YOUR OBJECTIVE
For every line in the entries that contains "agent", show the whole line.

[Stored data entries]
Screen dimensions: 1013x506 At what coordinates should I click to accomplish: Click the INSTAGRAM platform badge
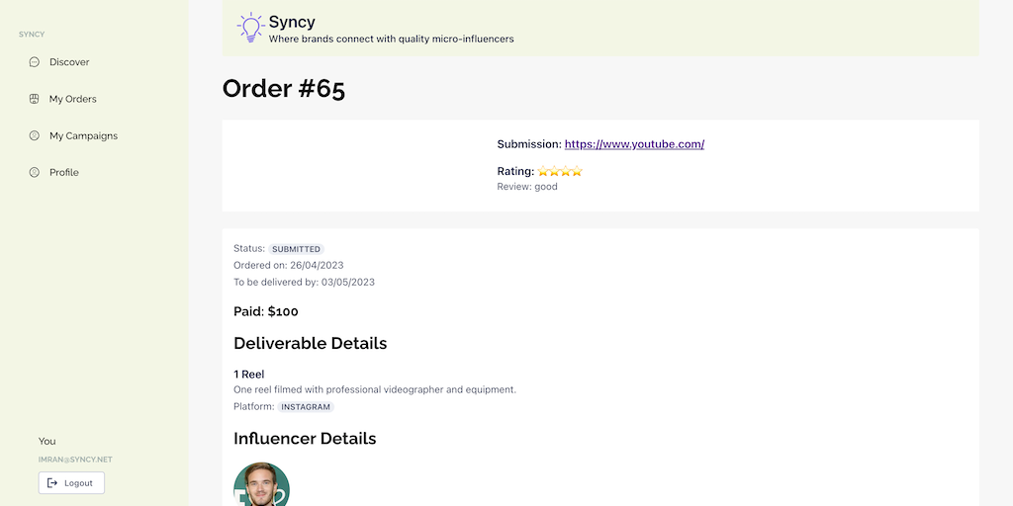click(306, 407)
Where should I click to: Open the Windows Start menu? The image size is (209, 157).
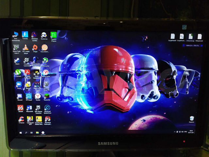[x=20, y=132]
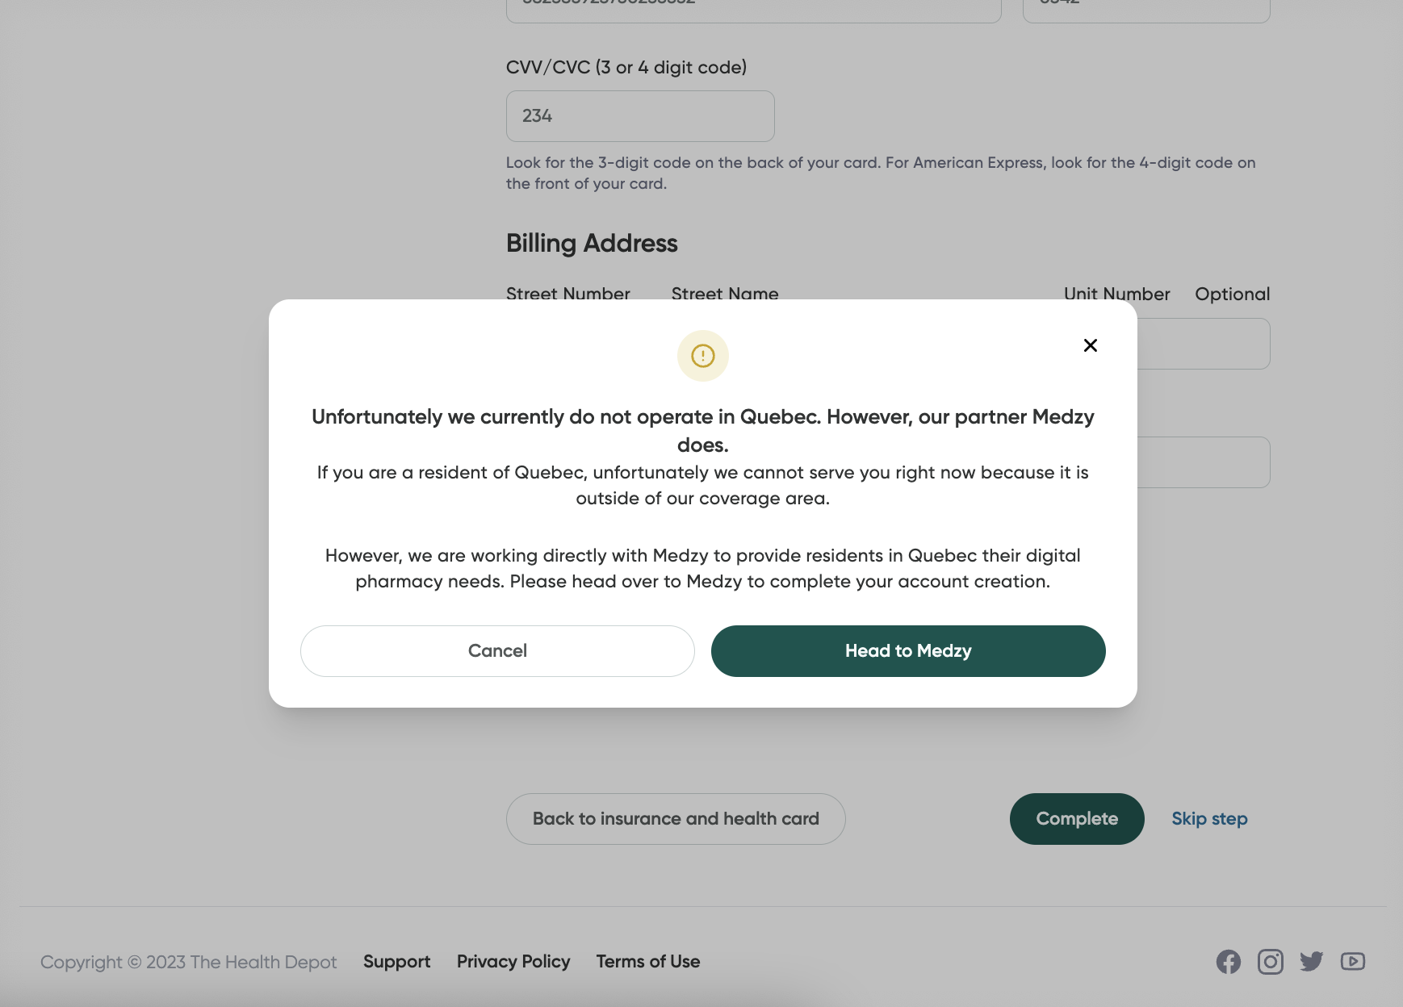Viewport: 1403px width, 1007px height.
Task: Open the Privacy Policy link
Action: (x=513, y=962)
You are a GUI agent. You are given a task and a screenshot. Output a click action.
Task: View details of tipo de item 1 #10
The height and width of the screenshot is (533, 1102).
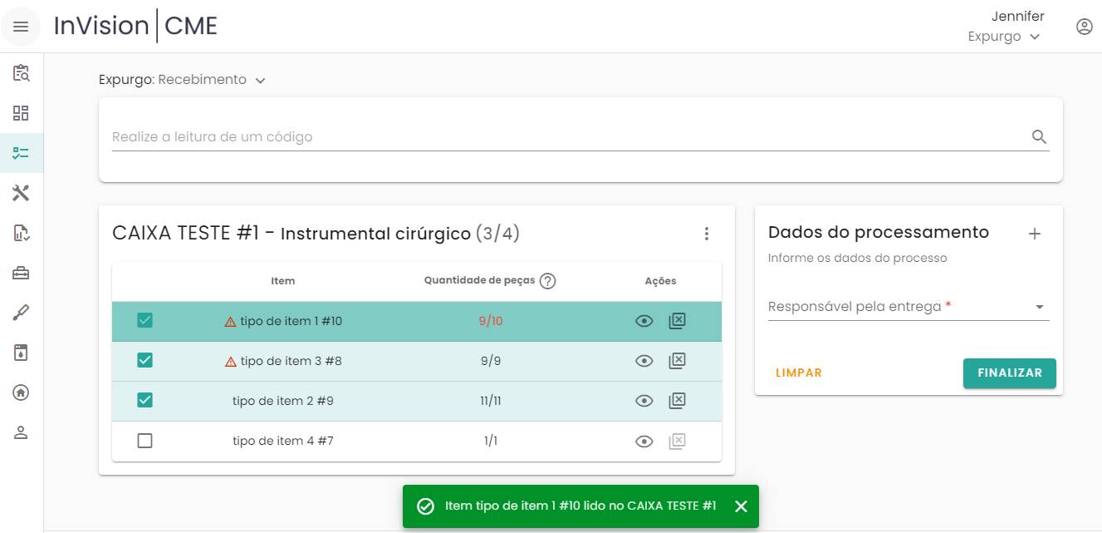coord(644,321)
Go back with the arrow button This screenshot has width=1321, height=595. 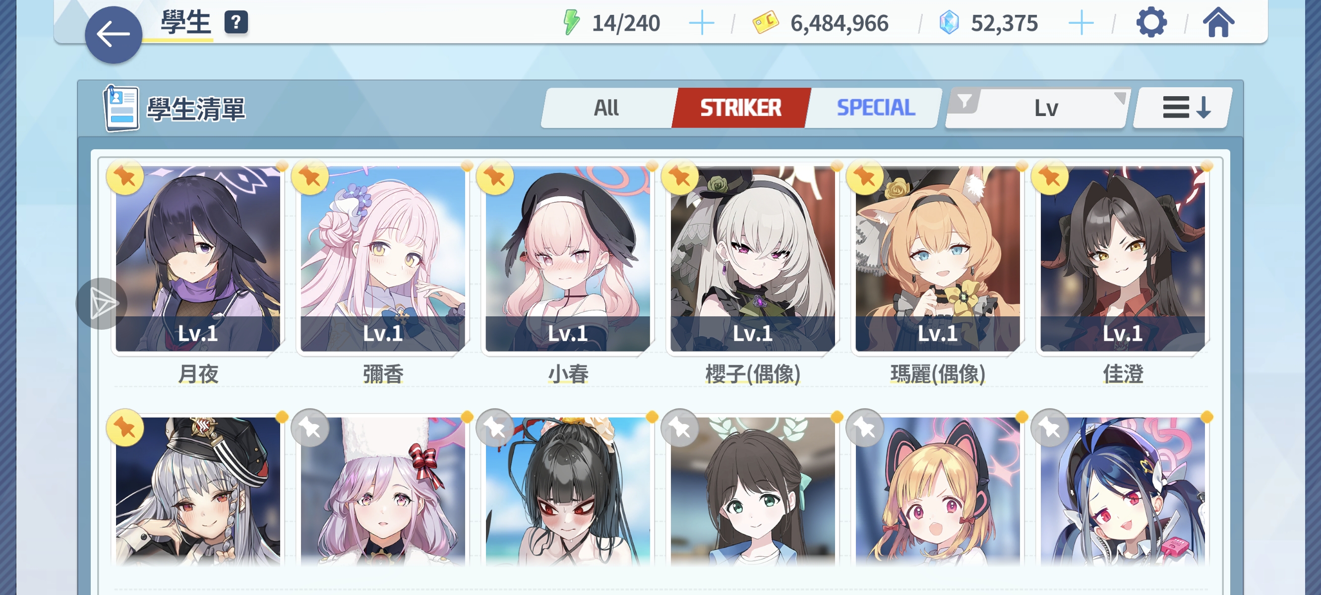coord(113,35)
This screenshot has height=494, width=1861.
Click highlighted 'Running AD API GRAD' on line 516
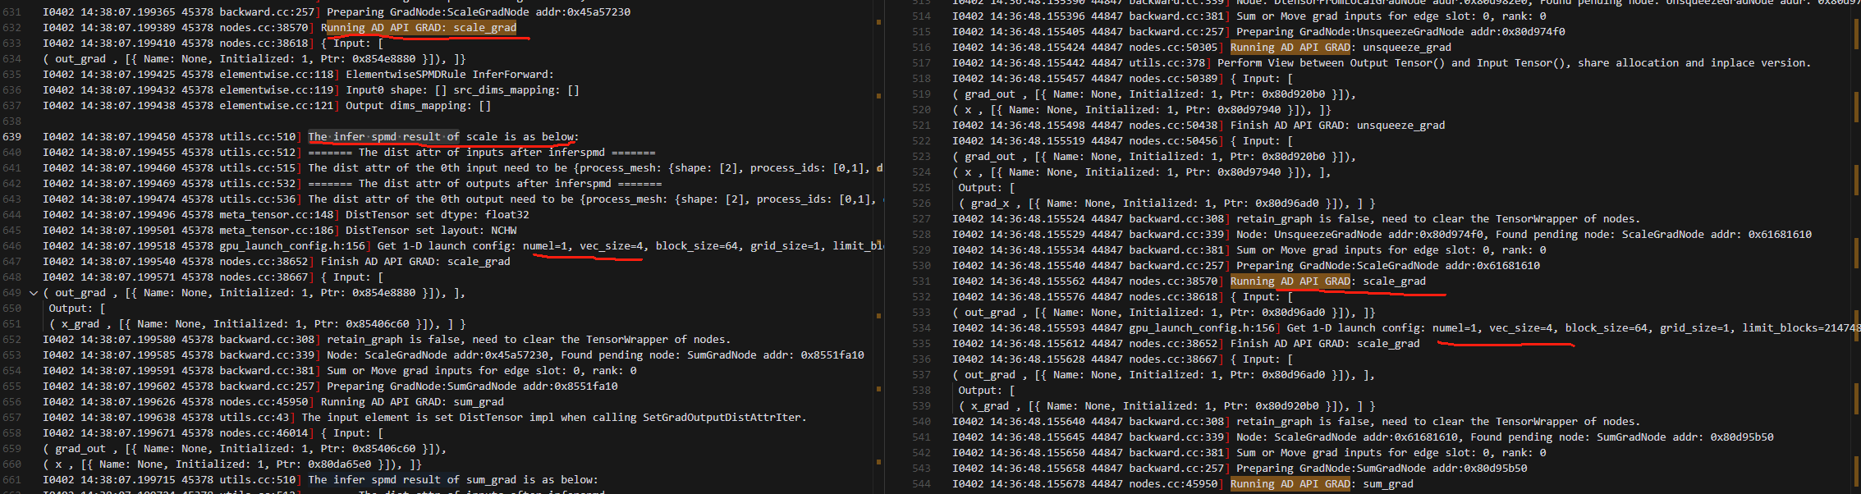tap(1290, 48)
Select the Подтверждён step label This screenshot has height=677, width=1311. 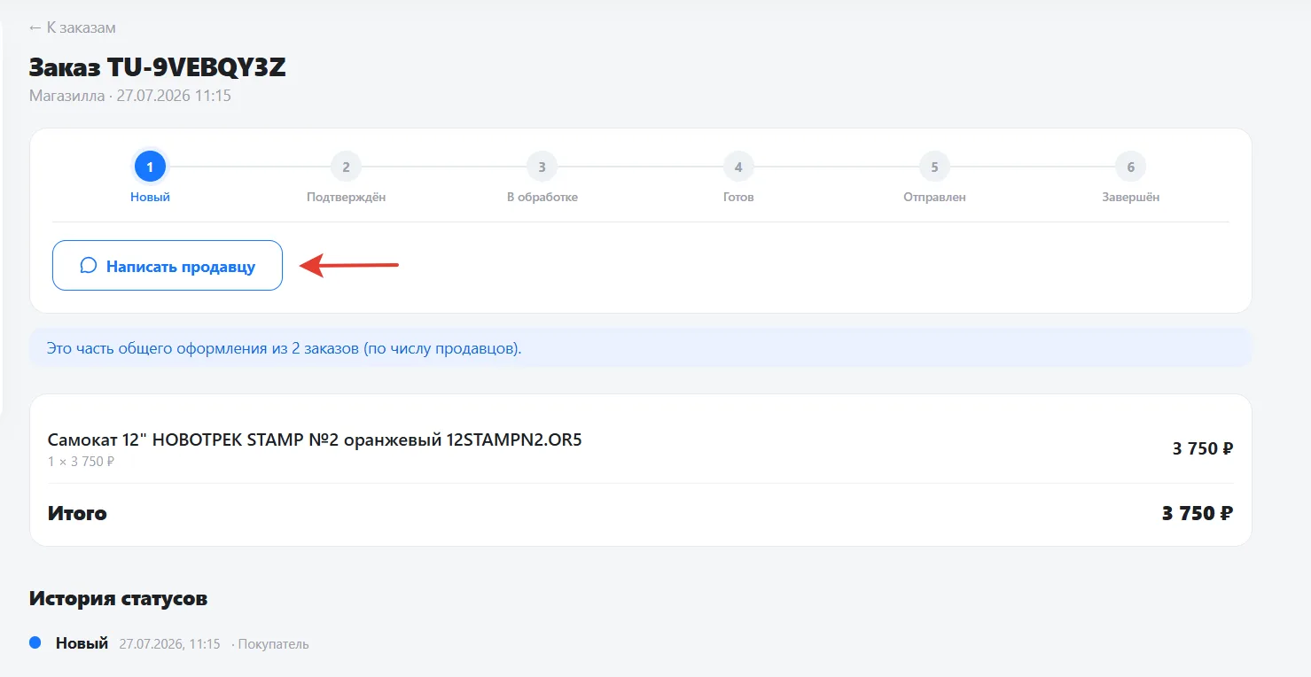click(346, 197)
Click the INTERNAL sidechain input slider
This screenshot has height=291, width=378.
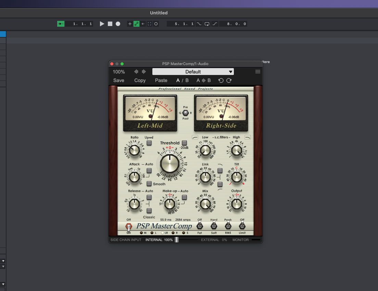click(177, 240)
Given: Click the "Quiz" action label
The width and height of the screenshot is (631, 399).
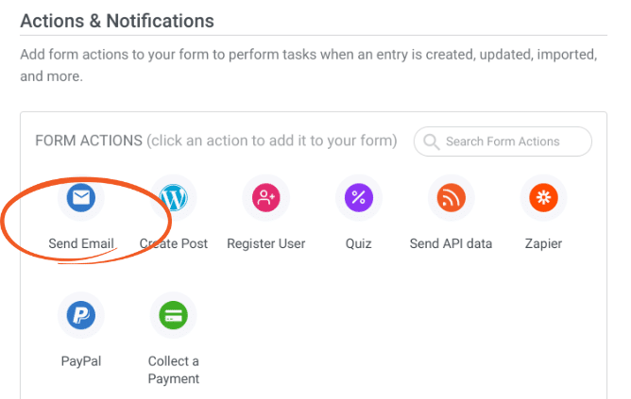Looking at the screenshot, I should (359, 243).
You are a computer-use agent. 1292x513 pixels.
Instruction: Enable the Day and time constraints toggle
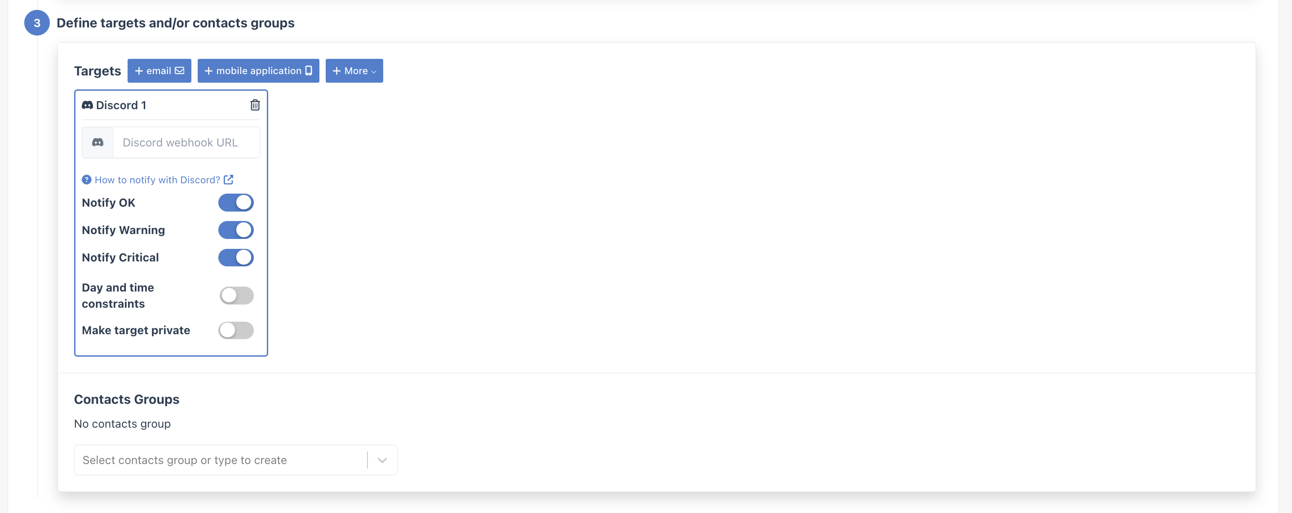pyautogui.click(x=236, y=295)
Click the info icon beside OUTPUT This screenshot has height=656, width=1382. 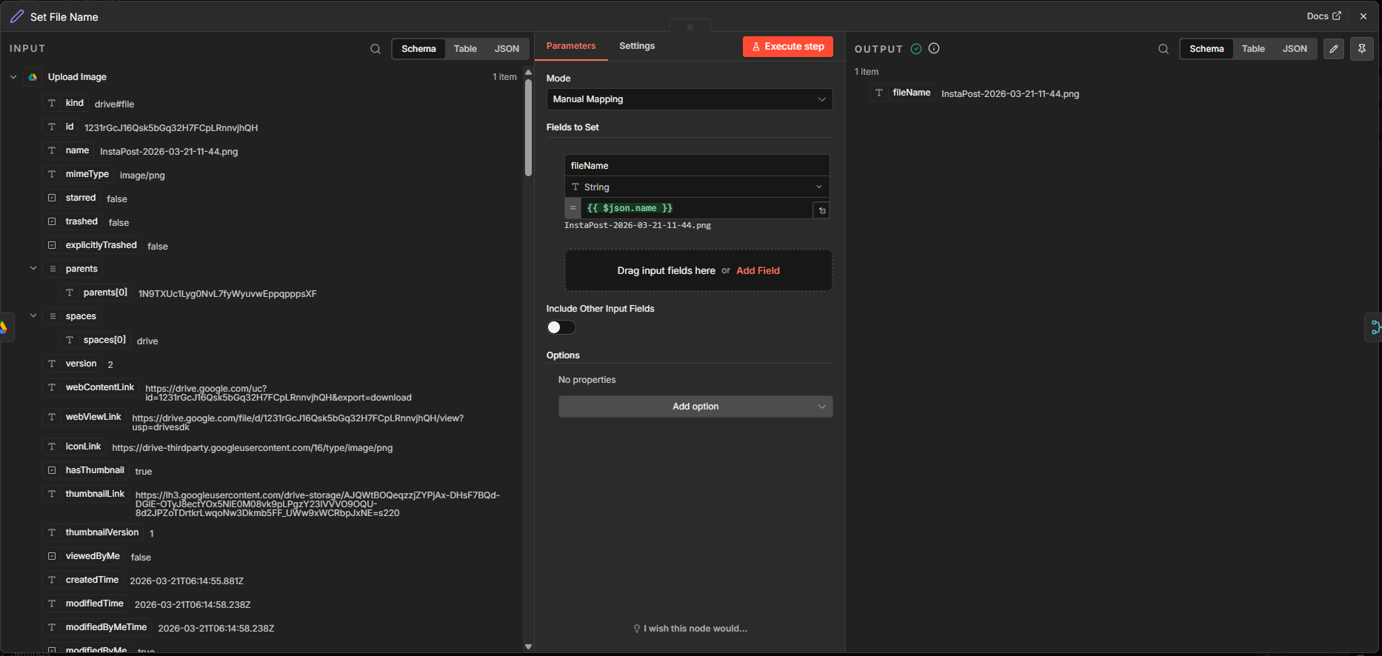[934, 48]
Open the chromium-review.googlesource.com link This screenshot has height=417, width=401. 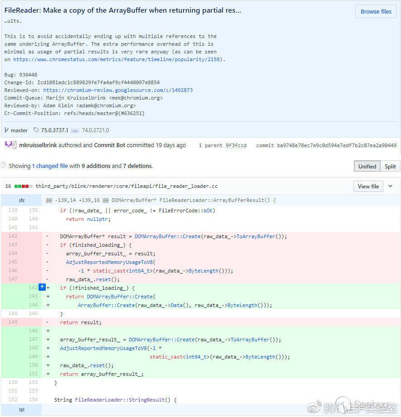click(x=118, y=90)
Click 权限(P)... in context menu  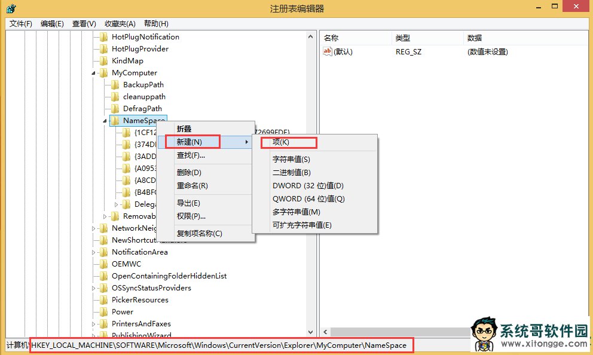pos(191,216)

YOUR SOLUTION
You are a GUI agent. You are given a task and a screenshot. Output a click action.
You are a computer-use agent. 1292x513 pixels.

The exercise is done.